The car industry strives to realize the dream of automated driving. An important challenge is to not forget the driver. Will the driver accept to be driven automatically? Will the driver be scared when the car drives very different from own personal style? Will the driver trust the automated car? Will the driver understand when he has to take over? Trust and understanding can only be developed if the automated car communicates and interacts with the driver in an intuitive and transparent way. For example:
an overtaking assistant should warn the driver only if (s)he really wants to overtake - this will avoid confusion,
an automated car should drive in a way that fits the preferences of the driver - this will increase trust.

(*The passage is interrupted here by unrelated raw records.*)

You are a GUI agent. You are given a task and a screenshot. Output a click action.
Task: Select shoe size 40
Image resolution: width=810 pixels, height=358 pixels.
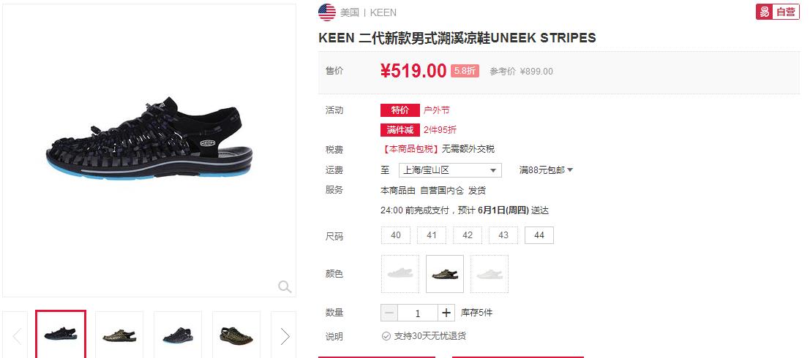click(x=396, y=235)
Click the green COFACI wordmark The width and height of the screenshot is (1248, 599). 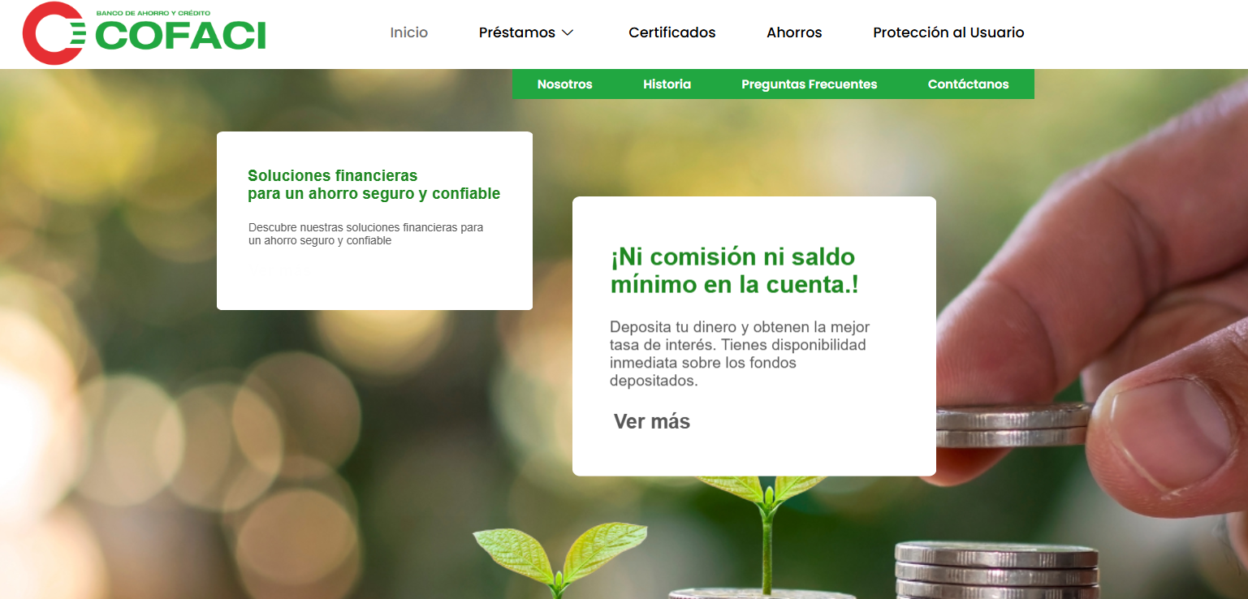180,36
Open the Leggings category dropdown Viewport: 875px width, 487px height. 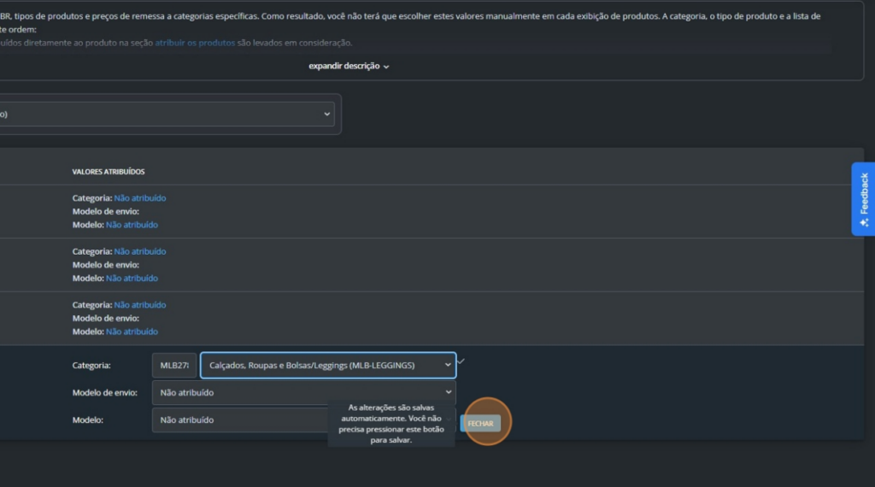(x=327, y=366)
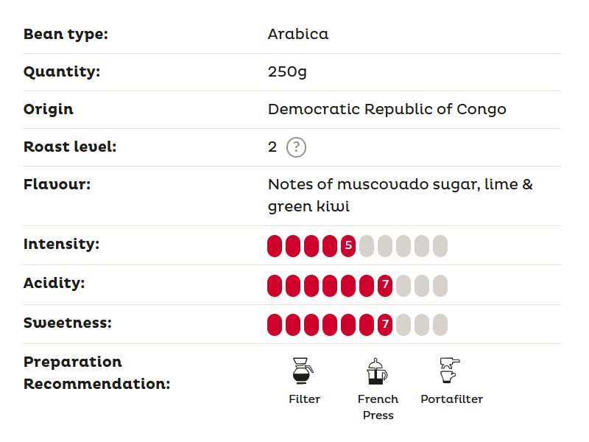589x442 pixels.
Task: Click the Portafilter icon
Action: click(450, 371)
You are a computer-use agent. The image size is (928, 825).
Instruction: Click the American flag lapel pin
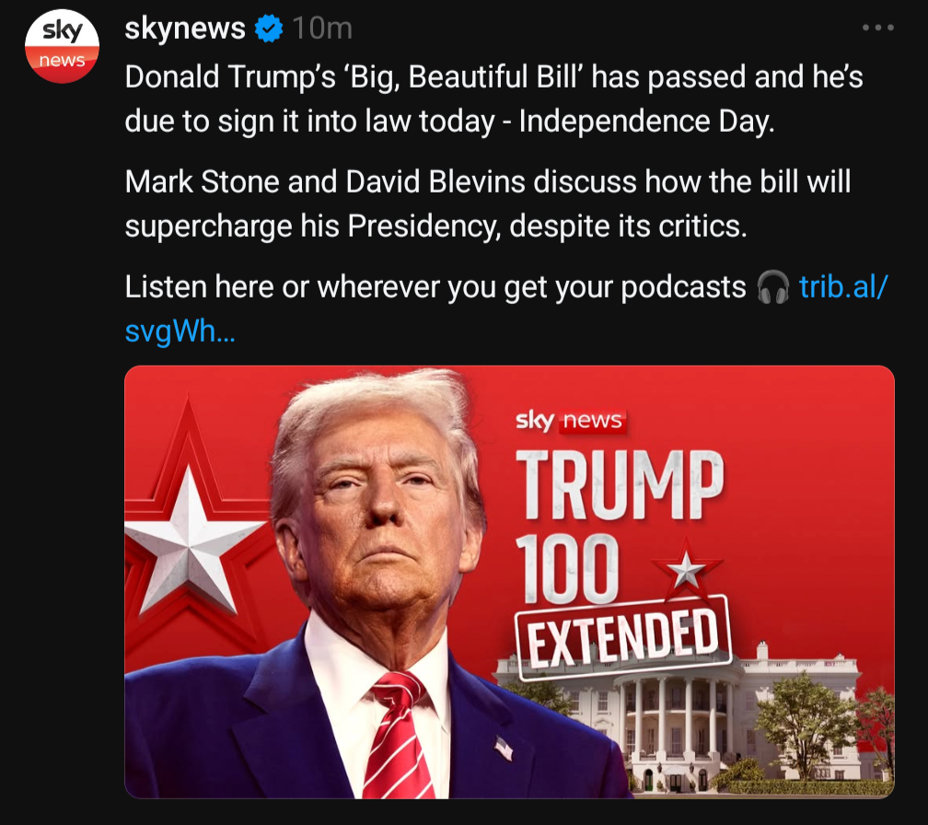(x=505, y=748)
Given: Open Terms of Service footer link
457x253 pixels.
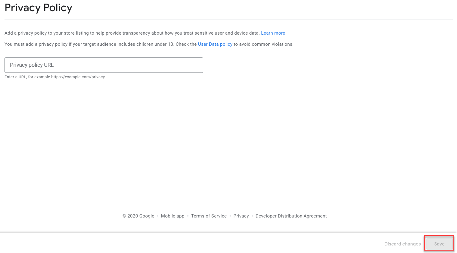Looking at the screenshot, I should pos(209,216).
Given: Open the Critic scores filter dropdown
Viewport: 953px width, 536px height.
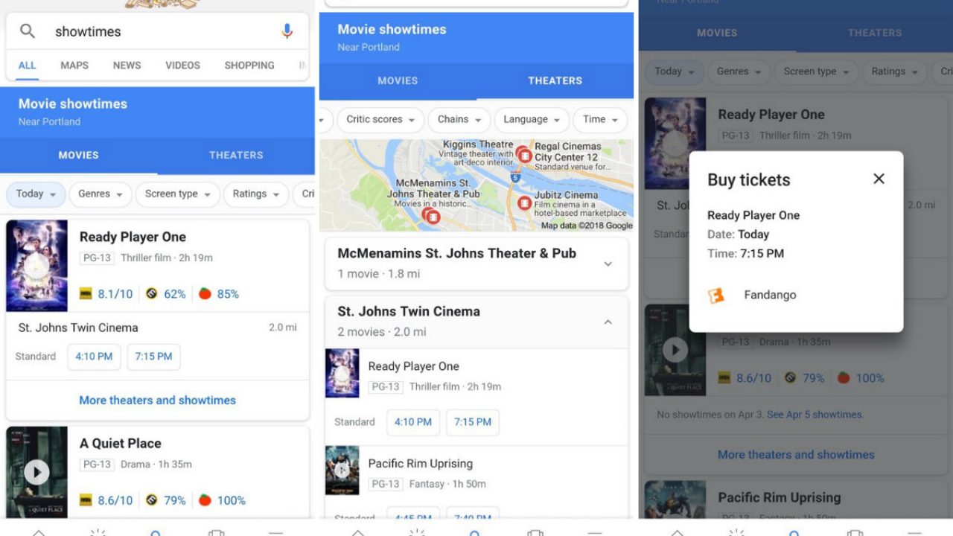Looking at the screenshot, I should click(380, 120).
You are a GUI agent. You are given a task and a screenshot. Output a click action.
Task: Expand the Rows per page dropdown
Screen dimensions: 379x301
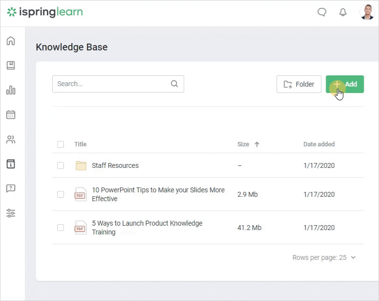[x=324, y=257]
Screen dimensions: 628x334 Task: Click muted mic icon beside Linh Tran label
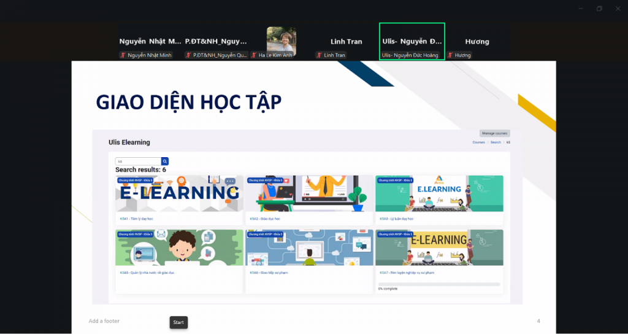(320, 55)
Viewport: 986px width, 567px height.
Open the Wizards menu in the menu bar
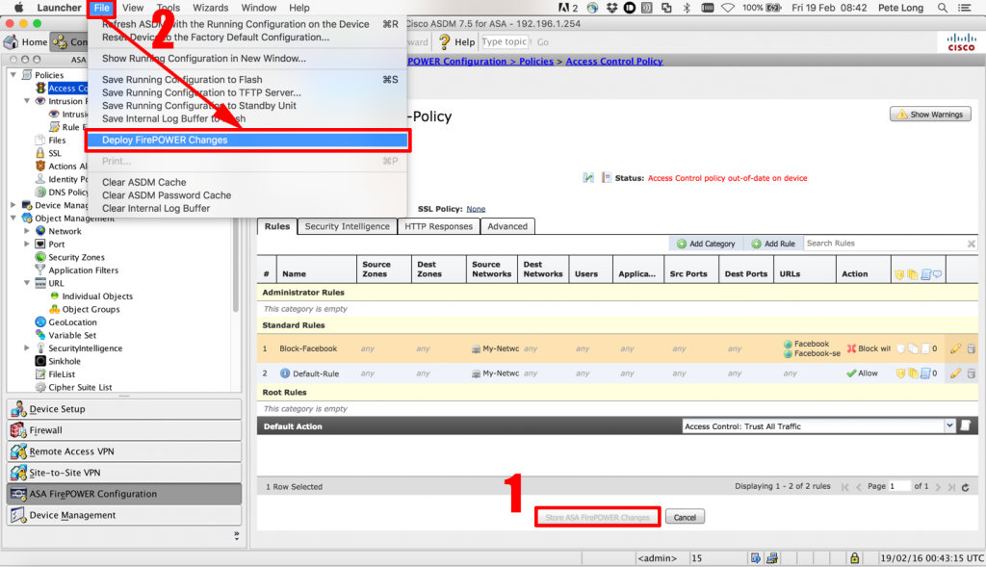coord(209,8)
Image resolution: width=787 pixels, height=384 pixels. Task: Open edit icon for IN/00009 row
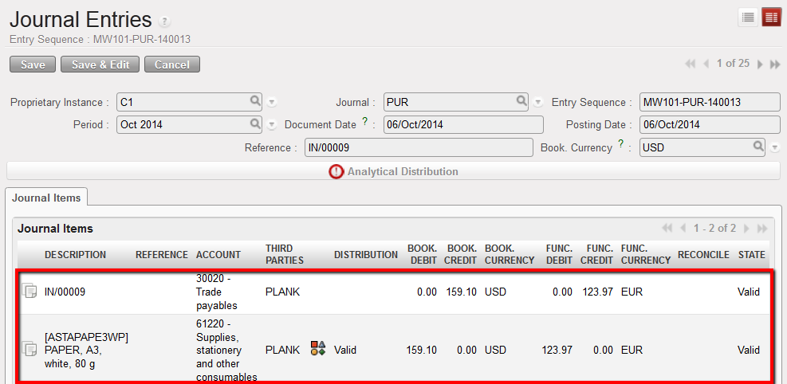tap(30, 292)
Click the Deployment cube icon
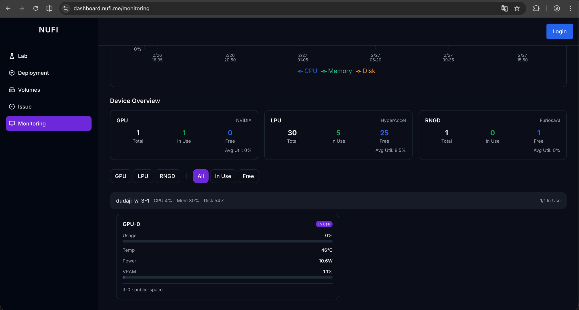579x310 pixels. [x=12, y=73]
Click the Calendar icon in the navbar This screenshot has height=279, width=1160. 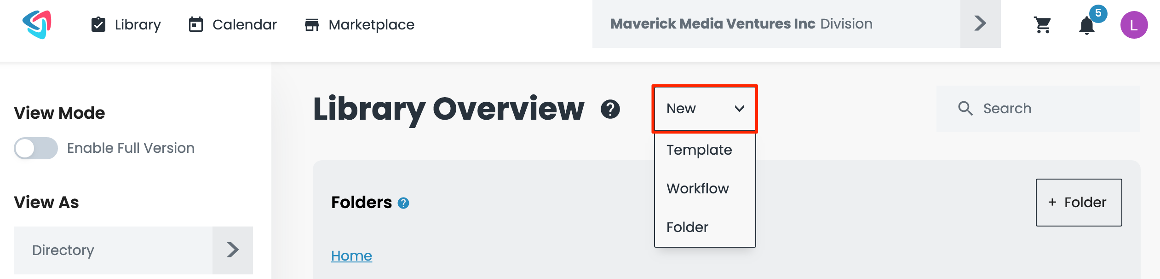(196, 24)
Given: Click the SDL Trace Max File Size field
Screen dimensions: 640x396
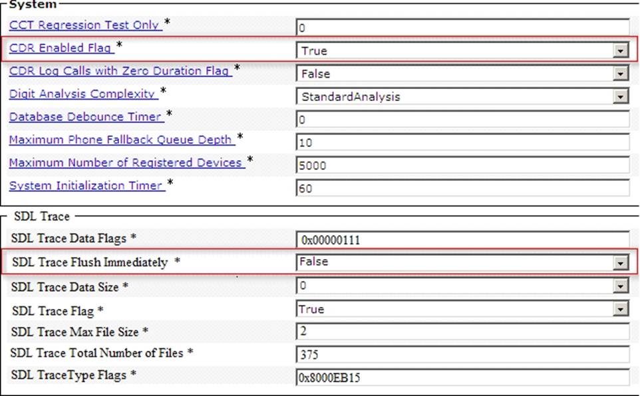Looking at the screenshot, I should click(462, 332).
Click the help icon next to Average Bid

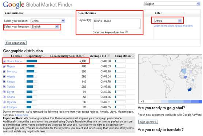point(108,56)
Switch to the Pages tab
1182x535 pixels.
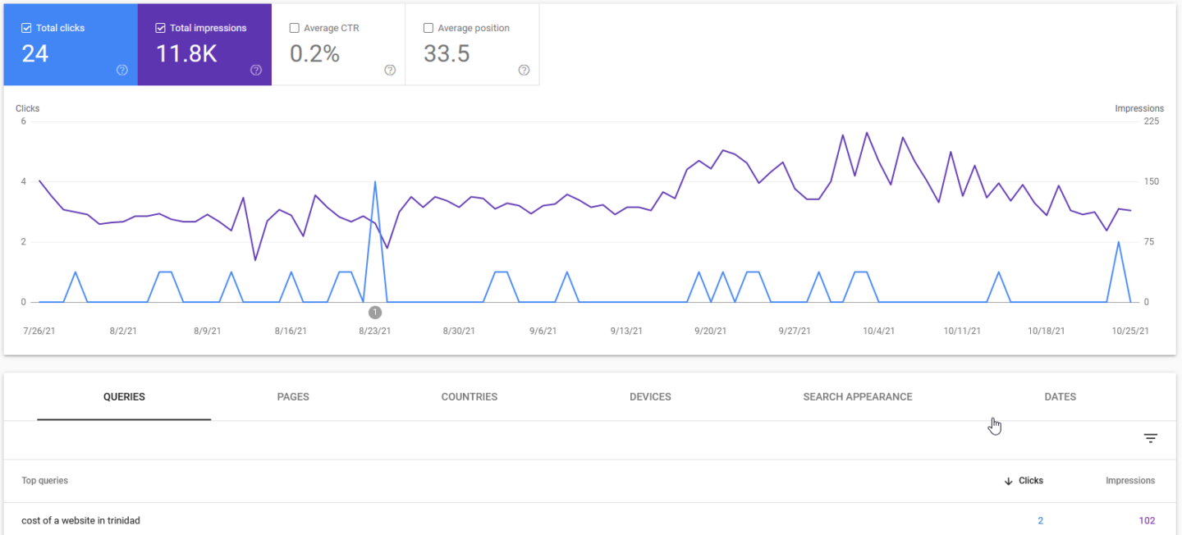[x=293, y=397]
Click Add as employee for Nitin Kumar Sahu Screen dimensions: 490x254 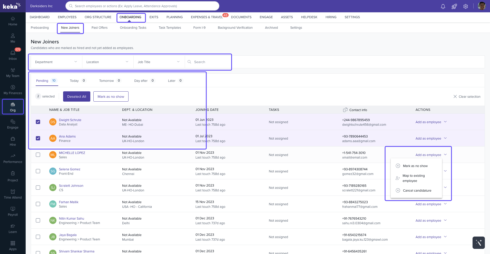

Despite its importance, support for driver modelling has been limited so far. General purpose suites like R, MATLAB, Simulink and SCADE can be used for some aspects of driver modelling but lack the overarching toolchain to support a rapid development from raw data towards executable models and tangible results.
Humatects offers a software library for the development, utilization, and machine learning of driver models based on Dynamic Bayesian Networks – Driver Modelling Suite (DMS).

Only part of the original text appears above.